» **Records for processing**
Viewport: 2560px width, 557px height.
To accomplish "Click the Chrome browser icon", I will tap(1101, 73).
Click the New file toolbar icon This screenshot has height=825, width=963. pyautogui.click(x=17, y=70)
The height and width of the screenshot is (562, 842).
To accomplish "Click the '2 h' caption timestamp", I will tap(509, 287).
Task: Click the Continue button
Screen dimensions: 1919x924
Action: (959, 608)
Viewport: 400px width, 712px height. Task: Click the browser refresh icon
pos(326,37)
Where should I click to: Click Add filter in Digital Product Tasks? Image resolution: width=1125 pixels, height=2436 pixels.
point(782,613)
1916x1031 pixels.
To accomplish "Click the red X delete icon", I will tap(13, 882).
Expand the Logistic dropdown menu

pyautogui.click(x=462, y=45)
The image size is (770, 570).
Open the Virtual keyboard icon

» **Stated task**
Reproduce all of the items above verbatim, line for line, without altering anything.

» **Response below**
Viewport: 2560px width, 557px height.
To accomplish "Click the Chrome browser icon", I will tap(1101, 73).
Click the New file toolbar icon This screenshot has height=825, width=963. pyautogui.click(x=17, y=70)
The height and width of the screenshot is (562, 842).
To accomplish "Click the '2 h' caption timestamp", I will tap(509, 287).
Task: Click the Continue button
Screen dimensions: 1919x924
Action: (959, 608)
Viewport: 400px width, 712px height. Task: Click the browser refresh icon
pos(326,37)
Where should I click to: Click Add filter in Digital Product Tasks? Image resolution: width=1125 pixels, height=2436 pixels.
point(782,613)
1916x1031 pixels.
To accomplish "Click the red X delete icon", I will tap(13, 882).
Expand the Logistic dropdown menu

pyautogui.click(x=462, y=45)
The image size is (770, 570).
Open the Virtual keyboard icon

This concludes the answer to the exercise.